相続問題
親族が交通事故で死亡したのですが、遺産分割のことで揉めています。故人が生前に代々引き継いで管理してきたお墓や仏壇などの祭具、死亡退職金、生命保険、ゴルフ会員権、借家権などの財産は相続の対象になるのでしょうか?
死亡によって相続が開始すると、一部の例外を除いて、被相続人に帰属していた一切の権利義務が相続の対象となります。ですから、土地や建物などの不動産や預貯金などのプラスの財産だけでなく、借金などのマイナスの財産も相続されます。なお、交通事故死とのことですが、事故で死亡した被相続人の損害賠償請求権(慰謝料など)は相続財産に含まれます。
次に、相続の対象にならない財産についてお話しします。
お墓、仏壇仏具、家系図、神棚などのいわゆる「祭祀財産」は相続の対象にはならず、相続とは別のルールに従って祭祀主宰者に承継されます。そのルールですが、まずは遺言などの「被相続人の指定」に従い、指定がない場合は「慣習」により、慣習が明確でない場合には、「家庭裁判所の審判」で決定されます。(民法897条参照)。遺体や遺骨なども、祭祀主宰者が管理することになります。
また、被相続人の個人の人格、才能、地位と密接に結びついた権利(これを一身専属権といいます)についても、相続の対象からは除外されます。

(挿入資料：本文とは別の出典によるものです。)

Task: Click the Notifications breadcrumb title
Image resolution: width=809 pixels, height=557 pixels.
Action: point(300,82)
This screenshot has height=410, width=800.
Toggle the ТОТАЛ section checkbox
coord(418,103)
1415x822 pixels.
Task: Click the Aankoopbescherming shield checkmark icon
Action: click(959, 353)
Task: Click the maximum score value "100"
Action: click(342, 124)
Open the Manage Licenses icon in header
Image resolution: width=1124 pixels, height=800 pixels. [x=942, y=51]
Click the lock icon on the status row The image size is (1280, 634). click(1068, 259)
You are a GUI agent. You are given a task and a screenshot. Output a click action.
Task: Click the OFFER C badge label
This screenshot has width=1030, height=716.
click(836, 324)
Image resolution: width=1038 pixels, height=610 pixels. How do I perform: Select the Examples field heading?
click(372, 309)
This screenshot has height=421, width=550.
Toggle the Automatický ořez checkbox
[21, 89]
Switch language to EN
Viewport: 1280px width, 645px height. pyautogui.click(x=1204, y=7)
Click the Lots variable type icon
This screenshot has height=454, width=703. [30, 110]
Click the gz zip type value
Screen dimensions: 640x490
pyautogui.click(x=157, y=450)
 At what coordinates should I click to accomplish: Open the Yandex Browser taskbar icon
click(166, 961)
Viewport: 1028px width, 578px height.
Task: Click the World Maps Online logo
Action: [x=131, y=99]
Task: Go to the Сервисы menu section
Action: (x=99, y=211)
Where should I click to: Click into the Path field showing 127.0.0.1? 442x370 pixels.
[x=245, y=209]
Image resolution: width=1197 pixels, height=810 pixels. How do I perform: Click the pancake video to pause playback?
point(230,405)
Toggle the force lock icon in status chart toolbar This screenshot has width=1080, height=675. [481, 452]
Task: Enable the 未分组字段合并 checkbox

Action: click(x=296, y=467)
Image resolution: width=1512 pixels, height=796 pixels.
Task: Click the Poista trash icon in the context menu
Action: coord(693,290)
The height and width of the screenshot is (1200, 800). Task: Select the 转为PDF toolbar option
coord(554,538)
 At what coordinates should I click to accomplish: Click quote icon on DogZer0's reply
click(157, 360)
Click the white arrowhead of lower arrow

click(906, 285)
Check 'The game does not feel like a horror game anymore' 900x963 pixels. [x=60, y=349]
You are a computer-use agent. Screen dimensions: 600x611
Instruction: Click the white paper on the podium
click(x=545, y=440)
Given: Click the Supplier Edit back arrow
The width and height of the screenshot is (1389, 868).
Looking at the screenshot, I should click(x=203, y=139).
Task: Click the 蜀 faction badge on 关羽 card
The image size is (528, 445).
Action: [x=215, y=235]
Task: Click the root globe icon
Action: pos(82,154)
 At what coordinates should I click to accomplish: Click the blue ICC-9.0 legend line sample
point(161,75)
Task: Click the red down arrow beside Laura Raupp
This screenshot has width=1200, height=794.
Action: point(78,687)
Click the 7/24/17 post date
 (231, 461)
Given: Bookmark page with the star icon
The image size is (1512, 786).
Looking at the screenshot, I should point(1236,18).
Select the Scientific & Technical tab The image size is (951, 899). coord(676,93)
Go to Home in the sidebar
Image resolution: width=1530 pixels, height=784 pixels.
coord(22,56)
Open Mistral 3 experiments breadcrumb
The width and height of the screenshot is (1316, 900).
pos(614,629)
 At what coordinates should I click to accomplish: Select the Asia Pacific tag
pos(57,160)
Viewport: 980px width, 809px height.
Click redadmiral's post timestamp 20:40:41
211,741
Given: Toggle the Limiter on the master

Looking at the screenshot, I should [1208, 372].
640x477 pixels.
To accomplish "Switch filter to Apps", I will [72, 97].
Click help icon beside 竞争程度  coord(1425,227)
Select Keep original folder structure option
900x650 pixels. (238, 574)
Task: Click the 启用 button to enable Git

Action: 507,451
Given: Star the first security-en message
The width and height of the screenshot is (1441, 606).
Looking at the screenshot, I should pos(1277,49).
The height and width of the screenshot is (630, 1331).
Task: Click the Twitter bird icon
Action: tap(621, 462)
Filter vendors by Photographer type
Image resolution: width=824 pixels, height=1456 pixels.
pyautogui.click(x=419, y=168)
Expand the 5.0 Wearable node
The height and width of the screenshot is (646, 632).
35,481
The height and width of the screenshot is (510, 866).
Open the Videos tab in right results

具体的には、雇用契約による労働債務、生活保護受給権、恩給受給権利、公営住宅の使用権などです。また、使用貸借契約上の貸主としての地位(タダで物を借りている場合)も一身専属権として相続されませんから、故人が有していた「借家権」が使用借権と賃借権(賃料を払って借りている場合)どちらであったのかは大事ですね。
ゴルフ会員権もある意味で一身専属的な権利ですが、ゴルフ会員権そのものは相続されないけれども、会員契約上の地位(理事会の承認を得ることを条件として会員となることができる地位)は相続され得るというのが判例の見解です。
死亡退職金は、法律や会社の就業規則などで決められた「受給権者」固有の権利ですから、相続の対象にはなりませんし、被相続人が生前に掛けていた生命保険も受取人固有の財産ですから、相続の対象にはなりません。ただし、受取人が被相続人自身となっている場合には、相続財産になります。
私には、夫と子どもが1人いますが、夫は、自分が気に入らないことがあるとすぐに私や子どもに暴言を吐き、暴力を振るいます。私の遺産としては、預貯金と土地がありますが、夫にはやらずに、子どもにだけ残すようにすることはできないでしょうか。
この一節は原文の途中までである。